Bradley Peterson currently serves as Executive Vice President and Chief Technology and Chief Information Officer (CTO/CIO) for Nasdaq. Before Nasdaq, he served as CIO and EVP for Schwab Technology Services (STS), responsible for Schwab’s technology innovation, development, infrastructure and operations. He also has held senior executive positions at companies including Epoch Partners, Schwab, Pacific Bell Wireless and Pacific Telesis (now part of AT&T). He earned his master’s degree in management at MIT Sloan School of Management and a bachelor’s degree in systems science and economics at the University of California, Los Angeles (UCLA)
Tell us a bit about your background, and your interest in financial technology.
I’ve spent the bulk of my career working in technology and product engineering across telecom, e-commerce and financial service industries.

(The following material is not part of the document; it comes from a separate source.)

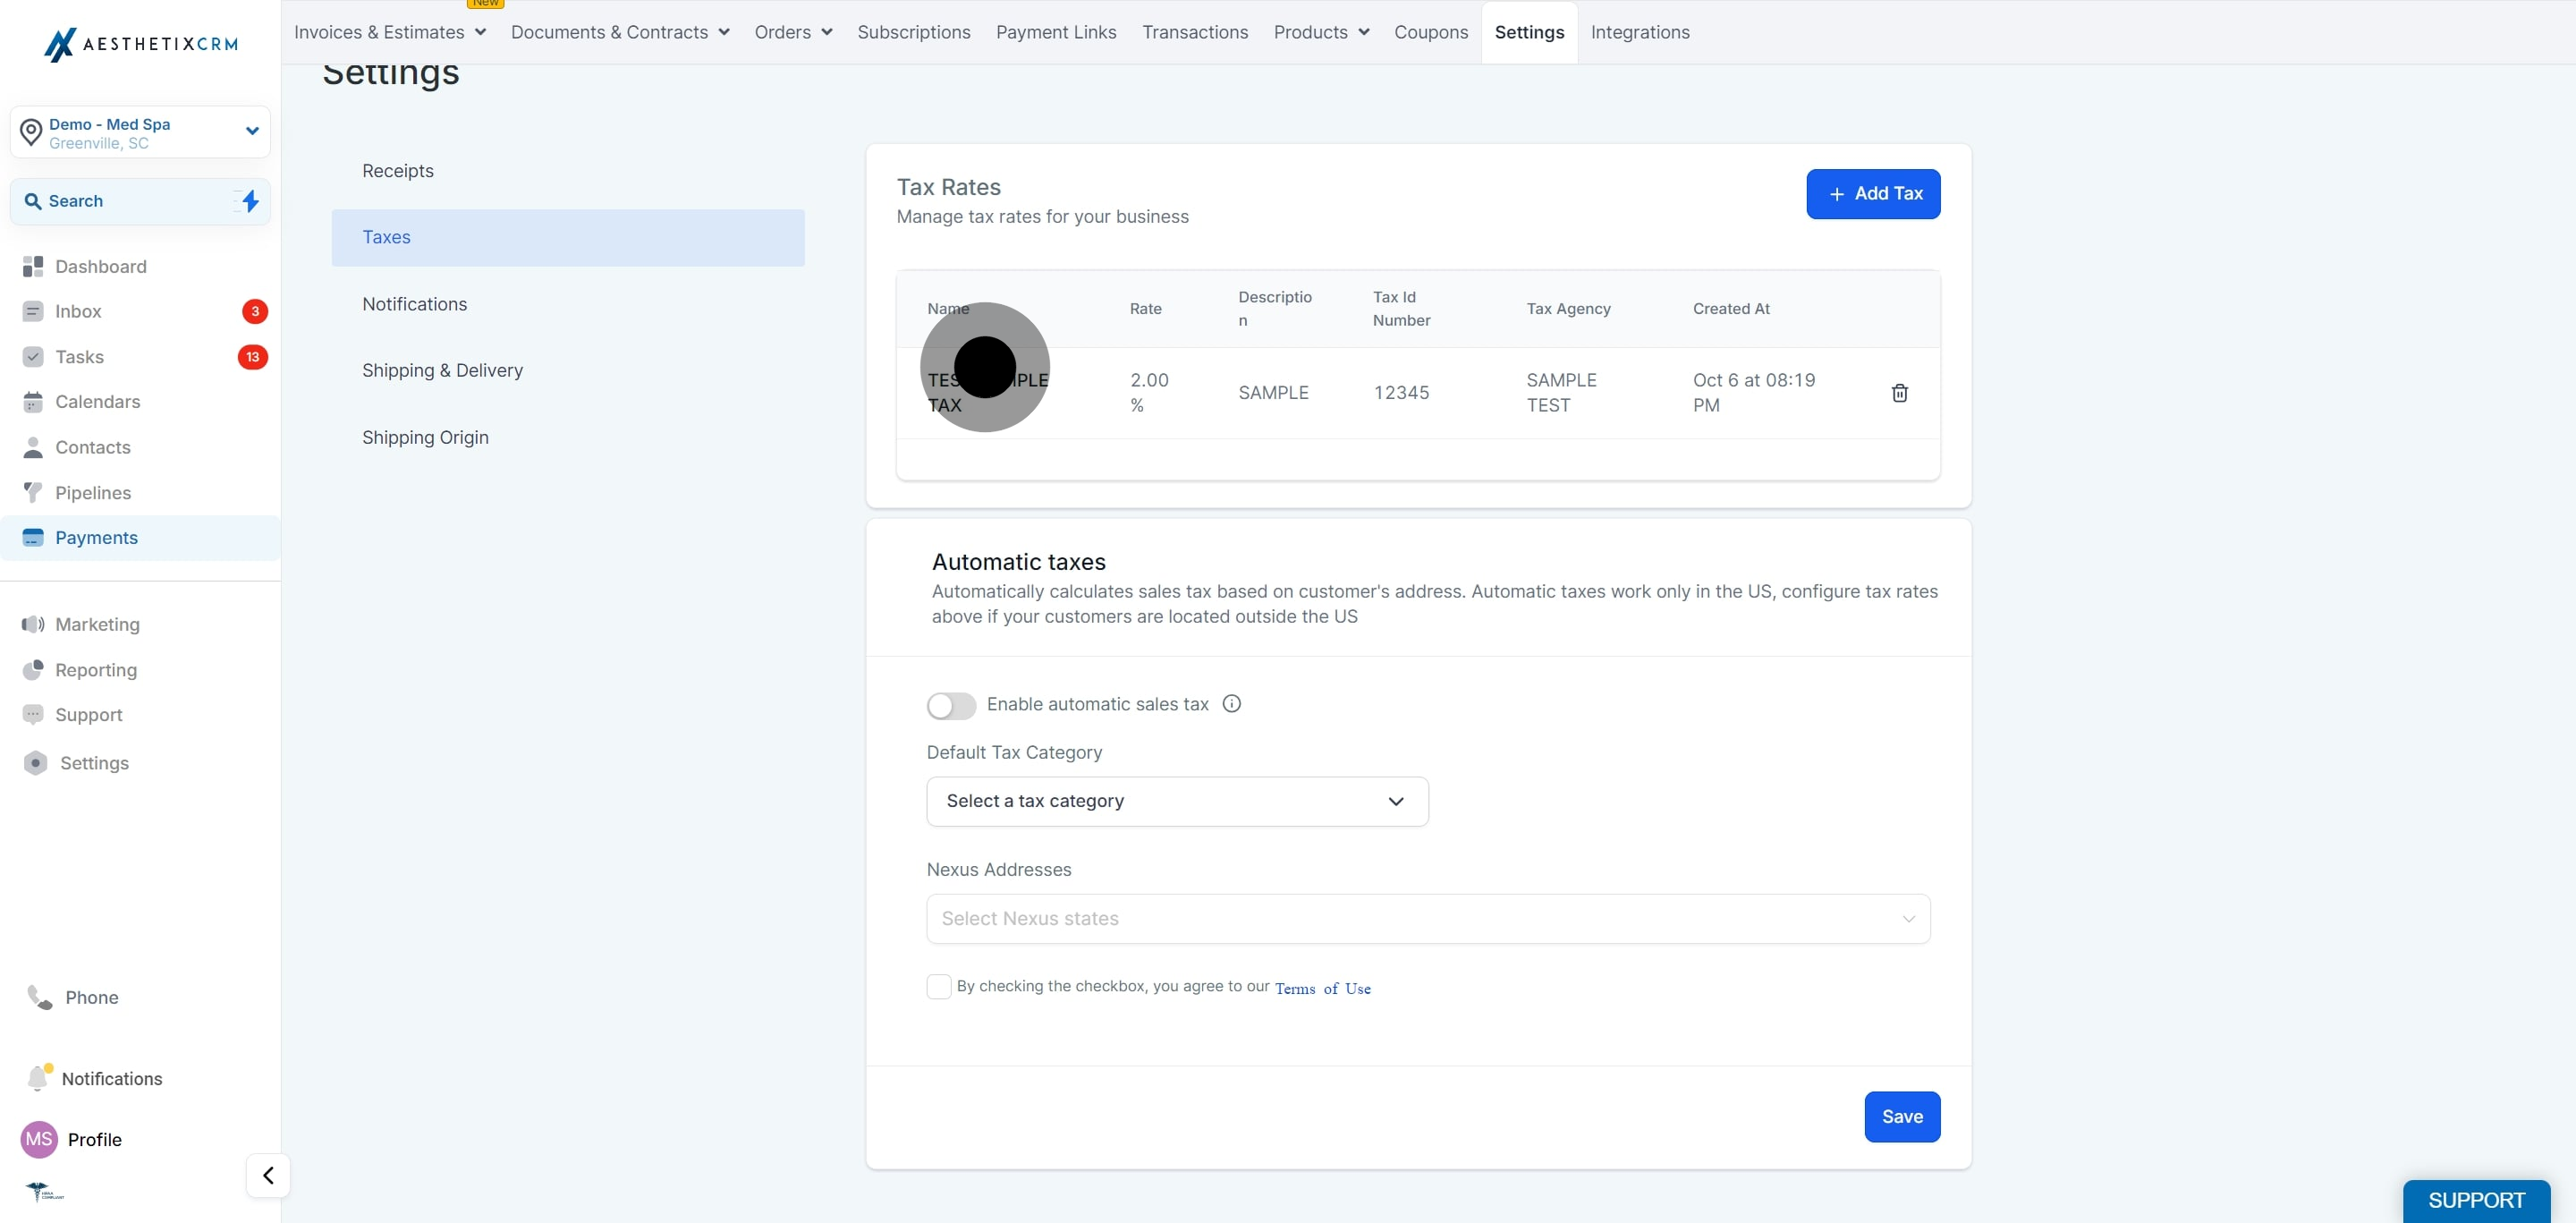Viewport: 2576px width, 1223px height.
Task: Open the Terms of Use link
Action: coord(1322,988)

I’ve been fascinated by how payments and transactions have developed over the years and seeing innovation happen in this space. I’ve been fortunate to have been involved in many of these new developments.

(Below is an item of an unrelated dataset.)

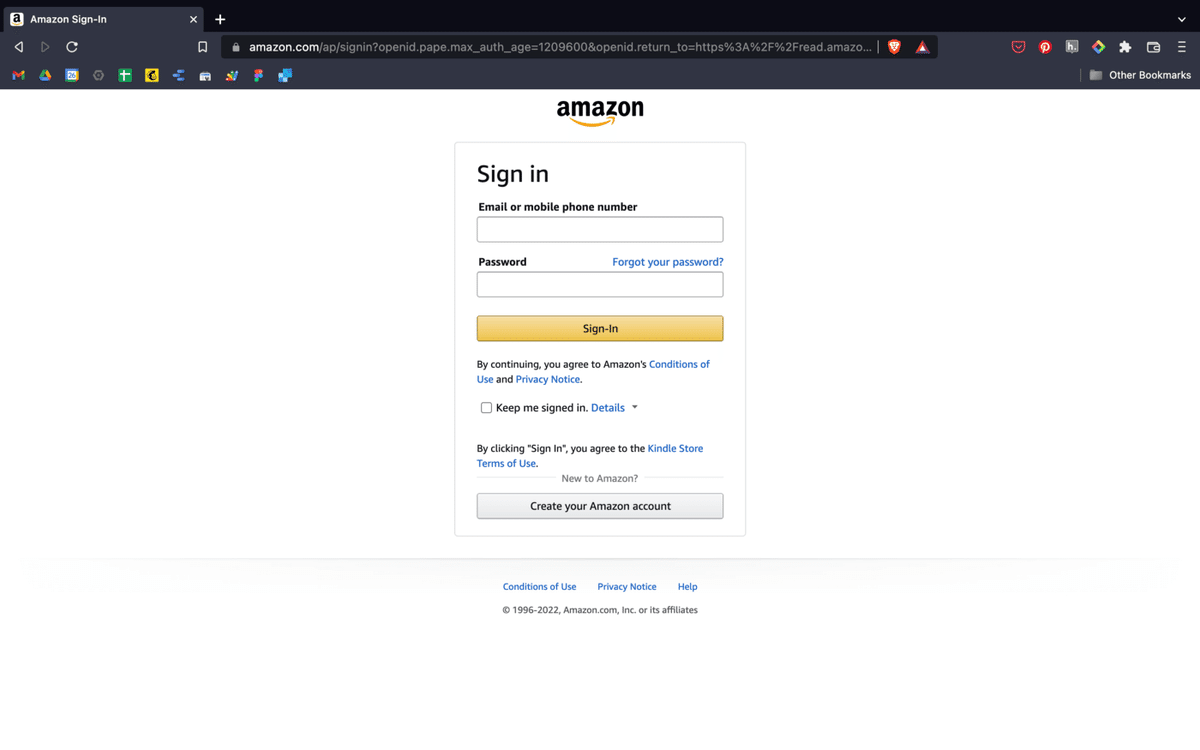Bookmark this page using the bookmark icon
This screenshot has height=750, width=1200.
point(202,47)
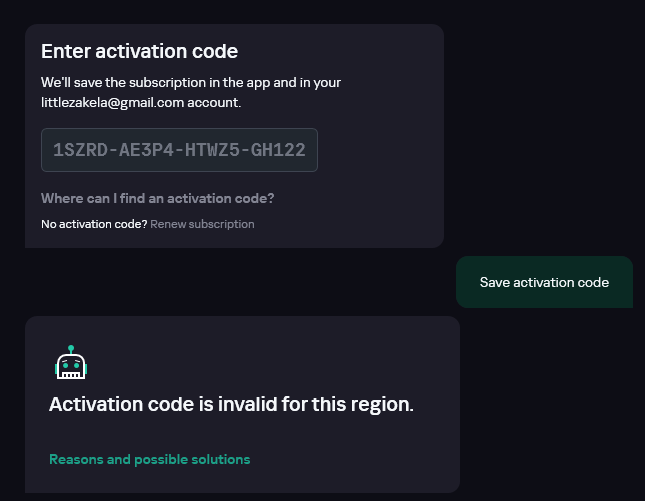Click the robot icon's green antenna

(71, 349)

How well are financial companies adapting to the rapid pace of FinTech development? What fields are furthest ahead of the game, and what sectors are being left behind?
The financial industry has been very bullish on embracing fintech development, particularly companies that work on the B2C side – companies that developed the original ATM networks, debit card services, 24/7 access to our money and buying power. The adoption of the Internet and web services brought new innovations like PayPal and Amazon’s 1-Click in payments and online investing for many others, while mobile has given us another wave of innovation with services like Venmo and the ability to make transactions with smartphones and other devices. More broadly, I think the leading financial services innovators have done a relatively good job of incorporating the latest wave of communications innovations into new services for their customers.
What challenges do you see for FinTech development and disruption, both from a user's perspective and from a regulatory standpoint?
The biggest challenge remains the need for more innovations in security protections and security enhancements. From the point of view of smaller fintech start-ups, there is the extra consideration in their business model to adhere to the current regulatory framework in their respective industry. For financial services start-ups, there’s a lot to consider in how you innovate, including how you assess and develop new technology.
What is your overall take on the present and future of blockchain?
We’ve seen blockchain being initially embraced by the B2C financial services world. There is a growing need for modernization in all corners of the financial services sector in terms of infrastructure and how operational systems work. And blockchain has been the biggest catalyst for studying and innovating our collective approach to modernizing essential record keeping functions of our industry. This is a multi-year, massive project. And I see blockchain technology having a key part in this new, exciting development.